“At least one more time.”
He holds me just a bit tighter. “One day, I hope you see that I will be a good father. I would give anything to a child. But I understand it is your choice.”
I want to pull away and resist. Want to be stronger than I am. Instead, I lean into him.
I’m tired of fighting.
I look up at him, twisting around, and see those glowing marks once more. Hesitantly, I reach out and brush my fingers over them. They mean he is mine. If I want him.
He closes his eyes, sinking into my touch and then taking my hand to kiss my palm. I let him. And when he pulls up a flat stone, I watch as he takes out a knife they must’ve given him and begins to carve the name.
Lirio.
Then he carves the name Adra.
Then he taps the stone, and somehow, the names light up. My mouth falls open.
“To the girls that made us,” he says softly.
Something about the statement pinches deep, and I look around the room, realizing something crucial.
“Your cleaver,” I start. “What happened to it?”
He shakes his head. “It is gone. But I do not care.”
“It has been with you for all these years.”
He looks at me.
“It is my past. I would like you to be my future. I will find a new weapon, and perhaps a new life.”
First Epilogue
VANN
The hearth burns low, painting the stone walls in ribbons of amber light. I’m in Arlet’s home, having largely abandoned mine. Mostly, I leave my weapons to sit there by the door, far away from the gentleness in our little bubble. Instead, the walls are crammed with paintings and tapestries and trinkets from adventures taken upon Seraph’s back.

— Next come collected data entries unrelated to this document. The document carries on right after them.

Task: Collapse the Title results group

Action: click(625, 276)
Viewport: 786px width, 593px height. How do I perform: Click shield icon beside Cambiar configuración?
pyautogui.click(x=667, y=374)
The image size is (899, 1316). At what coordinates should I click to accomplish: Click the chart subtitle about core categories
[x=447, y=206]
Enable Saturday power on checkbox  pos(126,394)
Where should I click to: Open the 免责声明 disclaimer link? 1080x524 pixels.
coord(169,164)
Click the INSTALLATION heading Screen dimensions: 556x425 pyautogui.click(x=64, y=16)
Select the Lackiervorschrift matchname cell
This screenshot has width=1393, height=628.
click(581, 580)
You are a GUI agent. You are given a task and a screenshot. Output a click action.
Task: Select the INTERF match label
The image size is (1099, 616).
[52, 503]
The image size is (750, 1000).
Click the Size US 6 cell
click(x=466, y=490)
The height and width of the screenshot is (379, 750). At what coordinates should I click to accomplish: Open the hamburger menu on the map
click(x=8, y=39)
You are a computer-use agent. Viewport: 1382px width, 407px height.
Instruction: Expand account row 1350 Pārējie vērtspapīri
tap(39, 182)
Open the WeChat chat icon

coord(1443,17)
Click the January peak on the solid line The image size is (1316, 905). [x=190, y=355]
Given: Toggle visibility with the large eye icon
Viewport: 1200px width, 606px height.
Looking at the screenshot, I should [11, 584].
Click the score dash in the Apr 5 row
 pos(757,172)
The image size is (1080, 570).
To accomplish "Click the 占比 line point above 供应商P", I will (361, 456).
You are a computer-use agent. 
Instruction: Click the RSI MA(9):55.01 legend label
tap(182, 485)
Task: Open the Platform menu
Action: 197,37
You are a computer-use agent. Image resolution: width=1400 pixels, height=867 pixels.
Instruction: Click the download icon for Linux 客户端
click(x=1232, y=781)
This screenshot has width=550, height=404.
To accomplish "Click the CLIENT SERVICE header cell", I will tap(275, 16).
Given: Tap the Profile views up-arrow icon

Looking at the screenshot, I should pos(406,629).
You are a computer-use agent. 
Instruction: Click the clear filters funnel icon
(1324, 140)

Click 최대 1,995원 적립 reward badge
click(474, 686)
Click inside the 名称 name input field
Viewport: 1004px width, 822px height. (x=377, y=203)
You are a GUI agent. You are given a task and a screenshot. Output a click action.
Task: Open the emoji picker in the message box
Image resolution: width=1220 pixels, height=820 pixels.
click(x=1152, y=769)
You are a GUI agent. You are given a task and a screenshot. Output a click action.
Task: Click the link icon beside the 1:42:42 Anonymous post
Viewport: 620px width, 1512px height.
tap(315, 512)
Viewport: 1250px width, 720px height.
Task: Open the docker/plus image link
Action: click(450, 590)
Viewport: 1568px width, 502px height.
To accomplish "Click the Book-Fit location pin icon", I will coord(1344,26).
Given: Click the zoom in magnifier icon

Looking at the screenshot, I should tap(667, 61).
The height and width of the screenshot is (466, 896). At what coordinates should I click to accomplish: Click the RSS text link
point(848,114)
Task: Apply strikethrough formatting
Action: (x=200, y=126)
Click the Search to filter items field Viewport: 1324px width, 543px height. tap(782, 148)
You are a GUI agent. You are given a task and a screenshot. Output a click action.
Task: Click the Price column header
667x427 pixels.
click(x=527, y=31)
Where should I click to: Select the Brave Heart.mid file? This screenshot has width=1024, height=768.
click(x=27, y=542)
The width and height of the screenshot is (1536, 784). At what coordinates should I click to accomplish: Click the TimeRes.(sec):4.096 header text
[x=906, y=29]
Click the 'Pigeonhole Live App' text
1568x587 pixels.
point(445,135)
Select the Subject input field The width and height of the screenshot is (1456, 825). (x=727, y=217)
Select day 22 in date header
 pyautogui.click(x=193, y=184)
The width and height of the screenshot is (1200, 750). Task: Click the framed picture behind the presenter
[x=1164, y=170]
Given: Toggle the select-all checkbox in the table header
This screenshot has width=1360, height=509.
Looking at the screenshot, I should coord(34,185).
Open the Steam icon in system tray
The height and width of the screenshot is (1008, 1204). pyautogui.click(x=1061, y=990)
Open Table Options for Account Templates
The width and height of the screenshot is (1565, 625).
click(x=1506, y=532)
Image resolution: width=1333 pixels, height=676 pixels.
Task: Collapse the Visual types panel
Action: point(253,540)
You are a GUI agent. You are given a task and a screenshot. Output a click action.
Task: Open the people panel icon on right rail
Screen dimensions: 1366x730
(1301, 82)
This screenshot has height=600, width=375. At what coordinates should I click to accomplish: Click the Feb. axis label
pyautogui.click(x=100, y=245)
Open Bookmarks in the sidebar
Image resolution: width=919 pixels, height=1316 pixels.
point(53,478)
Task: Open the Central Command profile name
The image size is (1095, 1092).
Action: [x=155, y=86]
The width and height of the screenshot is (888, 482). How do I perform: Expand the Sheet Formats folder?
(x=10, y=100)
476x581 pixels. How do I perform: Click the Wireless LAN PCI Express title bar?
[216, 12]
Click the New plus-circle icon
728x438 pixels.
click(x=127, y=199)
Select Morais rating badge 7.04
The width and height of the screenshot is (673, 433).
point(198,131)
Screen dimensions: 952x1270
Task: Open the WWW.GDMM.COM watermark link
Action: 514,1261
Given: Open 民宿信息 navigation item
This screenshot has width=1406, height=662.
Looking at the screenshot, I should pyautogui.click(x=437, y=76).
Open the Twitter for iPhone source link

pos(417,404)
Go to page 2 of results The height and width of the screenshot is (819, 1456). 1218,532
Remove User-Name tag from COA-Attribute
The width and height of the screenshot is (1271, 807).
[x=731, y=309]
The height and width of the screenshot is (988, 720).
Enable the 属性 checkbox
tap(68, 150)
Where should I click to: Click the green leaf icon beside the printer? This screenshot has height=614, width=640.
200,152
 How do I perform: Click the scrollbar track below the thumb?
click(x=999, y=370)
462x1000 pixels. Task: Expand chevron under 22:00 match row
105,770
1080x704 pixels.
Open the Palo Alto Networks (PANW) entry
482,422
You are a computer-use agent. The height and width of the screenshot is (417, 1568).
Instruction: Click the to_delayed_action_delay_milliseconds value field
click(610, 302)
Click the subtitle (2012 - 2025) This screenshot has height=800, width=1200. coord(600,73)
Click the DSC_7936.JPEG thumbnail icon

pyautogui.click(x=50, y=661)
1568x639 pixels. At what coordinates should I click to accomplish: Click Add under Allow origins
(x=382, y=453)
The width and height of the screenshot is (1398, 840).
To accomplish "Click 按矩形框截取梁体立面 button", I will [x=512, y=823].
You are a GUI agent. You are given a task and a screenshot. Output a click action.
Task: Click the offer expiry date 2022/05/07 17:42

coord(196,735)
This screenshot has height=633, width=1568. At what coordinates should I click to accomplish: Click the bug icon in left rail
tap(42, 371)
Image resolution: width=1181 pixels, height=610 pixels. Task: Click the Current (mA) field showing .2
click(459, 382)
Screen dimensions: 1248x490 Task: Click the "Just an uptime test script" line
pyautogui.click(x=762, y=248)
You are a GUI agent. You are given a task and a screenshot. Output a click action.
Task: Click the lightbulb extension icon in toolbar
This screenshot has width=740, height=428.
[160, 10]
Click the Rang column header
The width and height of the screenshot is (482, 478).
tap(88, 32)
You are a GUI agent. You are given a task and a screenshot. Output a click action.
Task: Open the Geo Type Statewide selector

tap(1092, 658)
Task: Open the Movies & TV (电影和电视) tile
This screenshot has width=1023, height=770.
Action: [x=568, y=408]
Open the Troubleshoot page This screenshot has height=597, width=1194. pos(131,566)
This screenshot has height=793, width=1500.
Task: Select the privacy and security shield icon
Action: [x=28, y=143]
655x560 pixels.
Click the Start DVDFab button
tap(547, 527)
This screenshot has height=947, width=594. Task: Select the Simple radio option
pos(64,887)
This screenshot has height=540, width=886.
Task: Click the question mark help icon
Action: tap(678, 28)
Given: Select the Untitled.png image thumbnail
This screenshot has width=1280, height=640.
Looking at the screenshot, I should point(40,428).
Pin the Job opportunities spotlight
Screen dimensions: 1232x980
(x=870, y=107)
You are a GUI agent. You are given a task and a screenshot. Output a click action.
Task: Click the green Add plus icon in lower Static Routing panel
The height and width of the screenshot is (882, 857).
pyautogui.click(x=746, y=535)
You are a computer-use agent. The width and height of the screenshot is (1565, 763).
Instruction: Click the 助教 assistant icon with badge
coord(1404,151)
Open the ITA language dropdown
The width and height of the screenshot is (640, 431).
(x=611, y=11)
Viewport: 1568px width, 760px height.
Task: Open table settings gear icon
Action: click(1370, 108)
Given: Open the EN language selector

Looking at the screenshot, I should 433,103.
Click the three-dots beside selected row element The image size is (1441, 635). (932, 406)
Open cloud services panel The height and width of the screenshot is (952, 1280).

Even after the murder, we were able to fully clean the stone, and just like the blood, the memories faded as well. The stone walls took on new meaning.
The air smells of lavender oil and smoke—her scent has soaked into the very stone by now.
I like it better here. It is warm. Every part of this little home hums with her: the scrolls she leaves half open on the table, the woven blanket she kicked to the floor, the faint shimmer of Fuegorra light that glows faintly through her skin.
She retrieved a stone shortly after arriving to Enduvida, and the first time I heard our mating song I nearly cried.
The last months, as her belly has swollen and her heart continues to soften to me, I feel nothing but grateful.
Arlet lies beside me, hair spilling across the pillow, eyes half lidded with that lazy, satisfied calm that always comesafter we’ve forgotten the rest of the world. Her chest rises slowly and steadily. She’s not frail anymore. The hollows of her cheeks have filled in, her skin is warm and sun-touched again, her eyes bright and sharp.
In the corner hangs a tapestry, one she started long ago, with woods, and a meadow, and a rocky mountain. She finished it with the section she likes to name after me.
Ulla said she might always be tired, that her body might never fully recover from what the curse took. They were wrong. She’s more alive than I’ve ever seen her.
Even her companion is in brighter spirits.
I watch her trace idle circles against the sheets. I wonder how I am even allowed to see such beautiful sights after the past year and a half.
“You’re staring again,” she murmurs, voice still husky with sleep. She rolls over, revealing her large belly. The one holding our child.